**Data listing**:
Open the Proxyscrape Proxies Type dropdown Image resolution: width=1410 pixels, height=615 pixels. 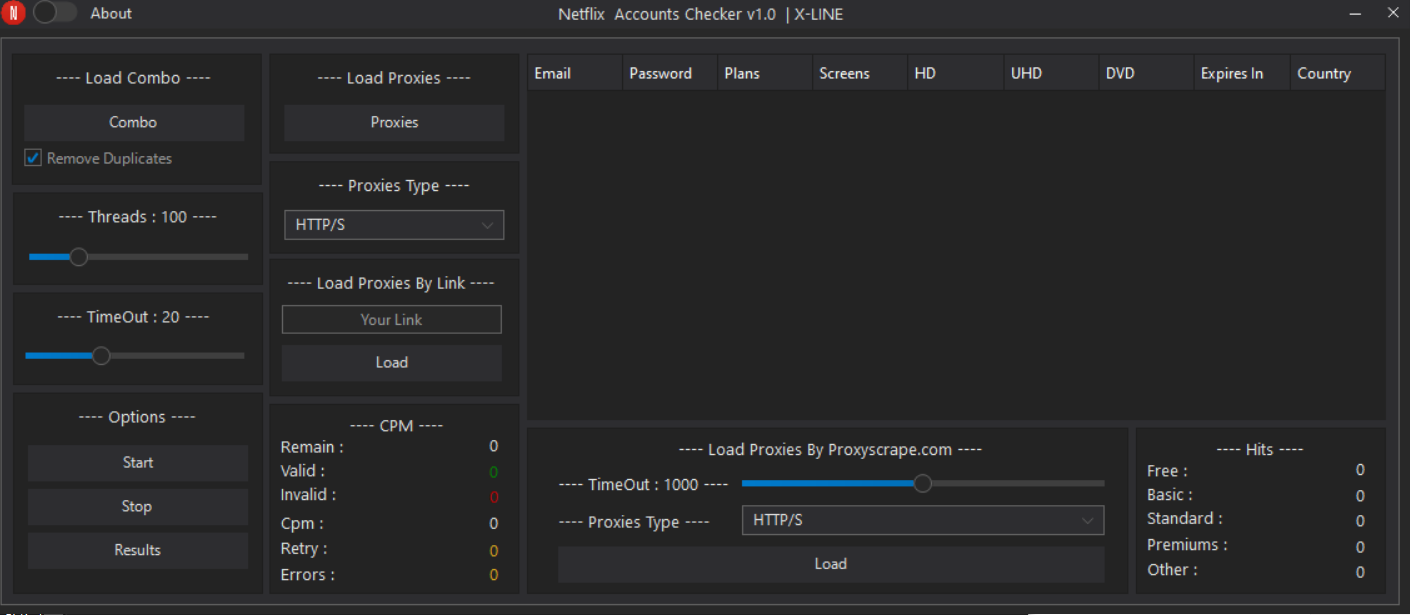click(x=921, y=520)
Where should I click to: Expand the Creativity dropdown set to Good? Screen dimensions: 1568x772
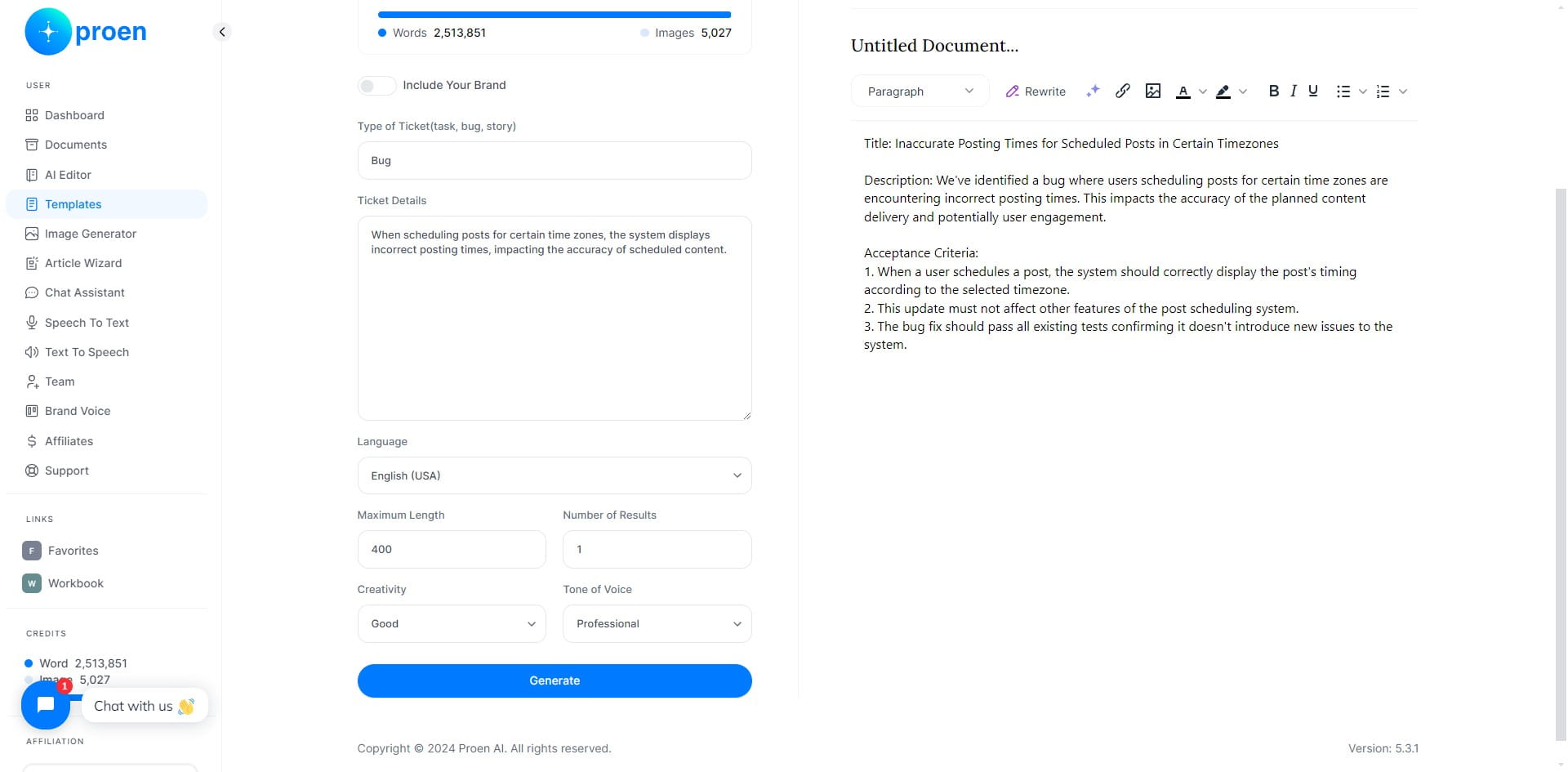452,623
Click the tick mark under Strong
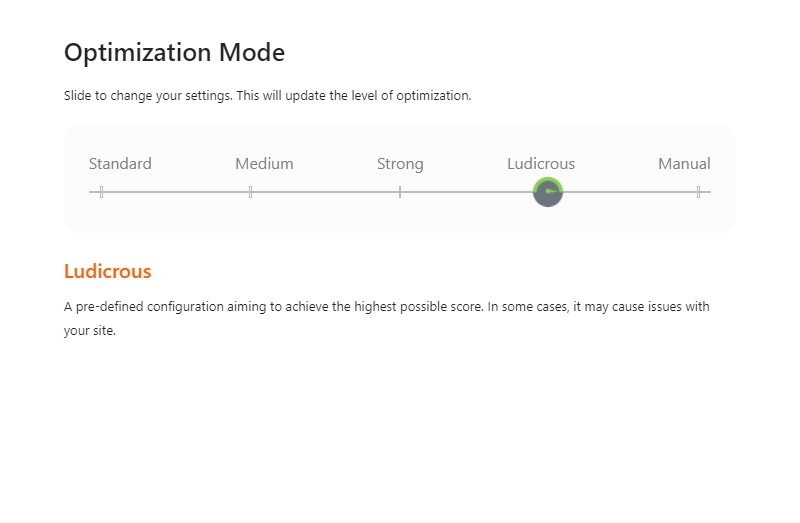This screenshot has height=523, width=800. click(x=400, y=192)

**Instructions to follow**: Take the line that contains "Where should I" and every line after it up to the end of the records above, and restate them exactly, without the pictures.

**Written answer**:
Where should I click to: Expand the Creativity dropdown set to Good? Screen dimensions: 1568x772
452,623
Click the tick mark under Strong
This screenshot has height=523, width=800. click(x=400, y=192)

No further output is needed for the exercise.